Esa idea hizo que un escalofrío recorriera de arriba abajo el cuerpo de Galaeron, ya que significaba que la oscuridad había empezado a impregnar no sólo sus percepciones sino también sus actuaciones. Sin embargo, la idea se borró de su mente tan rápido como había llegado. El príncipe ya había matado a un phaerimm y estaba a punto de acabar con el segundo, de modo que parecía lo más sensato mandarle también el tercero. Además, bien pensado, Escanor se merecía lo que le había pasado. Si hubiera escuchado a Galaeron desde un principio, la compañía se habría dispuesto para el ataque y…

—No.

Galaeron pronunció la palabra en voz alta y, alarmado por el poder que estaba adquiriendo su sombra, meneó la cabeza para despejarse. La racionalización había llegado tan sinuosamente, como algo tan natural, que casi había llegado a aceptar el razonamiento como propio. Tendría que hablar con sus amigos sobre esto en cuanto llegaran. Aris había sugerido que la mejor manera de luchar contra la influencia de su ser sombra era tener una actitud totalmente abierta sobre lo que pensaba y sentía para dejar que sus amigos lo guiaran. Por el momento, y mientras no escuchara a Malik, la estrategia del gigante de piedra no sólo había funcionado, sino que había hecho que Galaeron más o menos mantuviera el control.
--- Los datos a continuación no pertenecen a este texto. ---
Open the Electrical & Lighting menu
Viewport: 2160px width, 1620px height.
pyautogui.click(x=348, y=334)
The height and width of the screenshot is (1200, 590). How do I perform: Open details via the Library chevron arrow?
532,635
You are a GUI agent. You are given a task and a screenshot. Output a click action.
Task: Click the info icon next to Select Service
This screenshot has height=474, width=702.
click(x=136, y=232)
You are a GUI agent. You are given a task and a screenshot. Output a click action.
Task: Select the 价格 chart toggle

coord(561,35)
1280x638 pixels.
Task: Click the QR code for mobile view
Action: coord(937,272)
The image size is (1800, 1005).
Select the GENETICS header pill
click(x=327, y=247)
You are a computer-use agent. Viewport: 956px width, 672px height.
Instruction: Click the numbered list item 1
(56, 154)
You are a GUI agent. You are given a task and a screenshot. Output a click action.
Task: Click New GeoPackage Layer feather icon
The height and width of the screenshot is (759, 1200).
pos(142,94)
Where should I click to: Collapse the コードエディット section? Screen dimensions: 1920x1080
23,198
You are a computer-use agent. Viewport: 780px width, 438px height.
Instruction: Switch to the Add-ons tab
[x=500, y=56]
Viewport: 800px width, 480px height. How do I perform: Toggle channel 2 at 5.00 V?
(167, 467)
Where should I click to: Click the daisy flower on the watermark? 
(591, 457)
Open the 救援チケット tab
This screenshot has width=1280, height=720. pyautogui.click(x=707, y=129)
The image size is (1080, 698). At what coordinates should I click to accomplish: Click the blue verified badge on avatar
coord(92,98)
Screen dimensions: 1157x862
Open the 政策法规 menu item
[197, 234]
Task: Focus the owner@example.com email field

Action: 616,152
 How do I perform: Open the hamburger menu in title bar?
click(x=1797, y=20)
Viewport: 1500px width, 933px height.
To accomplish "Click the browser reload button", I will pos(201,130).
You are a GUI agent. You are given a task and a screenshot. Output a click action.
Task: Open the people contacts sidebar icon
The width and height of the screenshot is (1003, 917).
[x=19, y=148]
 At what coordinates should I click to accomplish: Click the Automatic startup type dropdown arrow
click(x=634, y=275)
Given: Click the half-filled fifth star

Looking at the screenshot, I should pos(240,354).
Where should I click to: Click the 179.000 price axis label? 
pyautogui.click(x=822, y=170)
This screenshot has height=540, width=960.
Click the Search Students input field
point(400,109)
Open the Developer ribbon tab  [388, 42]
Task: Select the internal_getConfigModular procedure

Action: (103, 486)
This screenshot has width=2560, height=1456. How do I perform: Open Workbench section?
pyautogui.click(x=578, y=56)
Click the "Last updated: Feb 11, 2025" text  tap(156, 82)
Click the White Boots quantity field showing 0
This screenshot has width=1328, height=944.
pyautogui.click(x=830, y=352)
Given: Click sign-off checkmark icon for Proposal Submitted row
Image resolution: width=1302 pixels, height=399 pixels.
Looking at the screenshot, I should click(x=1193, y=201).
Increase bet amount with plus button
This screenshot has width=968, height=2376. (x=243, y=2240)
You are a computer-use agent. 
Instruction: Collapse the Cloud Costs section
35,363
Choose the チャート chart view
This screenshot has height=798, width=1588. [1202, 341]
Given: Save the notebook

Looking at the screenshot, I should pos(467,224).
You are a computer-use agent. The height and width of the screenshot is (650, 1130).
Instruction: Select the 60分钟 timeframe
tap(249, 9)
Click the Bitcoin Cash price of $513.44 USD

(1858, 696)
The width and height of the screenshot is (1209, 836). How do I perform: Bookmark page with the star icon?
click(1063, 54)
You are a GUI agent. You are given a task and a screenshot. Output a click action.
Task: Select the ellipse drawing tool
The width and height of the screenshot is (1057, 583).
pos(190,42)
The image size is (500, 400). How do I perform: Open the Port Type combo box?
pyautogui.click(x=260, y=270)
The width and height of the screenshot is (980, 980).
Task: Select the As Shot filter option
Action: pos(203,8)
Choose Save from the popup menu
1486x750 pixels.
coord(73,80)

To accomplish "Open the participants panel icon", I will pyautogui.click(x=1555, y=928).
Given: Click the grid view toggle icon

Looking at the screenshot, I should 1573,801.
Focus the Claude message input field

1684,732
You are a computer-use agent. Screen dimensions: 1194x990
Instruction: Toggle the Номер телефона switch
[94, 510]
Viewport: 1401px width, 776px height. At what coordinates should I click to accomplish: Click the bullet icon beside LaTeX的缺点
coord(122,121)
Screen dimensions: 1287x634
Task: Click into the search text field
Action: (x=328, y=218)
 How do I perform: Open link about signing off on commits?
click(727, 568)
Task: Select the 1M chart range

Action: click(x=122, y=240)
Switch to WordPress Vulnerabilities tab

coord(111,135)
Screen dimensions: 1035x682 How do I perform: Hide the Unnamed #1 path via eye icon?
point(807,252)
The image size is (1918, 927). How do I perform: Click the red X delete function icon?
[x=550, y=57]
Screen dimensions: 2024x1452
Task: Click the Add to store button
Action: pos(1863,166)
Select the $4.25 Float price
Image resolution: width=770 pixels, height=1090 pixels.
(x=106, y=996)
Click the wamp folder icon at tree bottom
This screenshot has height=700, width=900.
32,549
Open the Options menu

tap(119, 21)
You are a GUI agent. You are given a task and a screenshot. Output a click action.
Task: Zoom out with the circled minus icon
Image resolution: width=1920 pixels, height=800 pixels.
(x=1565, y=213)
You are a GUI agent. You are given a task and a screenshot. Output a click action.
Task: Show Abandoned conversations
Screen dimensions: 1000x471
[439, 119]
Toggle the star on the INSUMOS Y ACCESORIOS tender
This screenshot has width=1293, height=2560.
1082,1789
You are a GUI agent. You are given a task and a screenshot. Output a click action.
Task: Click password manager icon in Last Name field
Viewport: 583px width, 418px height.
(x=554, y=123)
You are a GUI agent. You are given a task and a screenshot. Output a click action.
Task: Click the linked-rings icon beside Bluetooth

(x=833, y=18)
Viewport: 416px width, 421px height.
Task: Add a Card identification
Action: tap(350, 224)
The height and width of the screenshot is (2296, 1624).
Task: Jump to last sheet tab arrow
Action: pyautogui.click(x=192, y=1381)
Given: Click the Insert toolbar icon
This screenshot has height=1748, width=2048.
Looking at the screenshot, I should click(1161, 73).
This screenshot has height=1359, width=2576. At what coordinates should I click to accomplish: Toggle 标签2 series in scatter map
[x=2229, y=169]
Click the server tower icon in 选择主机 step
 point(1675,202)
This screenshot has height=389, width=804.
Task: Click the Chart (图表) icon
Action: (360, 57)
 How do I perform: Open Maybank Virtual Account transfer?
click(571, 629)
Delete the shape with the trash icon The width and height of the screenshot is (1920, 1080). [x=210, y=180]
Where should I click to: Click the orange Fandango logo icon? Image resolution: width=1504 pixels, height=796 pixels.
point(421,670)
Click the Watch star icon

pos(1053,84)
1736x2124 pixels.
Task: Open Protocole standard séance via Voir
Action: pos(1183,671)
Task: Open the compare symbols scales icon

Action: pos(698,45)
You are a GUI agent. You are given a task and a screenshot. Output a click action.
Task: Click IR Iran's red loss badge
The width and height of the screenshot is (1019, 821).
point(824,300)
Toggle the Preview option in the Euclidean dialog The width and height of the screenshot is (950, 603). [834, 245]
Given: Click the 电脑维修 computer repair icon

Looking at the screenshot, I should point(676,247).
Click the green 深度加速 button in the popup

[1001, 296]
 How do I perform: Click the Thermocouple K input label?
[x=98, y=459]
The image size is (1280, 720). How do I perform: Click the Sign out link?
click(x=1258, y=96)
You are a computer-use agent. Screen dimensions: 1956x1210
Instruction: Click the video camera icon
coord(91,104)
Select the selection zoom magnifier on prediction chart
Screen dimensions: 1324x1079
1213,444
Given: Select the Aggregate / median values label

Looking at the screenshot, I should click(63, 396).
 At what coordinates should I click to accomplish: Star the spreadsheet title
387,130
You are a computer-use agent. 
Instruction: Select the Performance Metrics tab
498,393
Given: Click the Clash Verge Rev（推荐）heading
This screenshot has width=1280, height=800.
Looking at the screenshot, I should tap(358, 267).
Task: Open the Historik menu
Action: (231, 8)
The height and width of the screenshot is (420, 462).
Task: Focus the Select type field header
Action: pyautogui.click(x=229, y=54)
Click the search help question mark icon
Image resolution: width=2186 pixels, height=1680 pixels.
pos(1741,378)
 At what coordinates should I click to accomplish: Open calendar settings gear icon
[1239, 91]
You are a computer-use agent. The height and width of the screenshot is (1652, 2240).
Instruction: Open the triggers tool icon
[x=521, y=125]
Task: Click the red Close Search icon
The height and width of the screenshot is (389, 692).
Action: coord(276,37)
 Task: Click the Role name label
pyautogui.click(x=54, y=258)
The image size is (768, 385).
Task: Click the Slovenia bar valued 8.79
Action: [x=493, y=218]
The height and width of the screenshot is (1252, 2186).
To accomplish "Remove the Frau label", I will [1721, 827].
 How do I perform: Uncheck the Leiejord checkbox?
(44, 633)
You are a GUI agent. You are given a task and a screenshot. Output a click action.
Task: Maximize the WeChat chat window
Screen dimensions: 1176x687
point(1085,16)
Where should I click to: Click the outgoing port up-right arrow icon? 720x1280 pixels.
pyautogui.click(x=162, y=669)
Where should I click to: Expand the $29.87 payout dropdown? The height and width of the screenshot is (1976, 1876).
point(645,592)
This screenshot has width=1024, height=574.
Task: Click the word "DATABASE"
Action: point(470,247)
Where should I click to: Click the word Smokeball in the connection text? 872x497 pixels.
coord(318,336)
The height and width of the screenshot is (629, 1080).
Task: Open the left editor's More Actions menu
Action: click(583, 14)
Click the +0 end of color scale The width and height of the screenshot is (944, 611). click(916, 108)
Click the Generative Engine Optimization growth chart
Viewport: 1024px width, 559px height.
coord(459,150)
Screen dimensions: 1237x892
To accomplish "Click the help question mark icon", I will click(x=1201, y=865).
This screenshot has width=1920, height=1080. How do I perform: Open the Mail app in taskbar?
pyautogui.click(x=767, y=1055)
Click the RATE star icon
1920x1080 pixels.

También lo había acercado a Vala tal vez más de lo que era prudente, considerando la naturaleza fugaz e intensa de las vidas humanas.

Las cavilaciones de Galaeron tocaron a su fin cuando los veserabs dejaron escapar un agudo graznido y de repente empezaron a ascender. La noche se les había echado encima y estaba tan oscuro que no podía ver con claridad ni a veinte metros por delante de sí, pero la luz de las estrellas estaba bloqueada por la forma acechante del Enclave de Refugio. No pasó mucho tiempo antes de que unos cuantos murciélagos de la colonia cada vez más numerosa de la base del enclave empezaran a revolotear en torno a sus cabezas. Raphal volvió a imponer la formación cerrada a la compañía, y por encima de sus cabezas apareció la forma escarpada y sombría de una montaña invertida. Empezaron a describir círculos cada vez más cerrados en torno al pico en forma de embudo, intercambiando saludos silenciosos con los centinelas de ojos como piedras preciosas que vigilaban desde grietas y lugares recónditos. Por fin llegaron a la Puerta de la Cueva, oculta en la profundidad de la sombra bajo un enorme saliente e invisible incluso para la visión oscura de Galaeron.

Los veserabs subieron hasta tan cerca del techo que los jinetes tuvieron que inclinarse hacia adelante y apretarse mucho contra los carnosos lomos de las criaturas. Después, uno tras otro, los veserabs fueron emitiendo graznidos cortos, plegaron sus alas a los lados del cuerpo y bajaron en picado a través de un cuadrado de vacío tan oscuro que Galaeron no fue capaz de distinguirlo de las propias puertas. Sintió que su manga rozaba el borde del portillo, después el aire se volvió bochornoso y cálido y se dio cuenta de que habían entrado en el enorme Patio del Ajero.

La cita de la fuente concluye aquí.